While there have been many articles penned since the recent August reporting season on the topic of "dividends being back (and with a vengeance)," it seems poignant that these are the exact areas of the market that Wayne believes investors should be wary of when chasing yield.

After all, since the end of July, Fortescue Metals' share price has slid around 40%, while BHP and RIO have suffered a 30% and 26% blow in the same time period, respectively. This has wiped out much (or most, if we are being honest here) of the dividend gains investors would have made over the past year, in a similar vein to what markets experienced with the Materials sector at the end of 2015 and into 2016.

Perhaps a diversified approach to income, one that utilises ETFs for exposure to not only equities markets, but also local and global corporate bonds, the housing market, and hybrids, as suggested in Wayne's model portfolio above, could be worthy of consideration. 

However, as always, the insight and advice shared in this article should be taken with a grain of salt, as it is general in nature and not personalised to your financial wants and needs. Furthermore, it's a good idea to speak with a financial adviser before making any investment decision. 

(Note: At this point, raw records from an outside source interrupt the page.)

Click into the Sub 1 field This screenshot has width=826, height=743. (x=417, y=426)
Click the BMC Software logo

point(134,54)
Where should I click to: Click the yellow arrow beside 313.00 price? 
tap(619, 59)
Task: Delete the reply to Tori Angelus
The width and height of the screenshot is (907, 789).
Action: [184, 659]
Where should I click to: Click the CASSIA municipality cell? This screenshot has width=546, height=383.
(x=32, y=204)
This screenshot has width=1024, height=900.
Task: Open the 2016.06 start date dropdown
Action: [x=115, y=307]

Why you can’t miss the Livewire Income Series

Livewire’s 2021 Income Series gives investors best in class education and premium content to build a bulletproof income portfolio.

Click here to view the dedicated website, which includes: 

  • A list of income-focused ETFs, LICs and funds.
  • Detailed fund profile pages, with data powered by Morningstar.
  • Exclusive interviews with leading fund managers.
  • Videos and articles to help you perfect your income strategy.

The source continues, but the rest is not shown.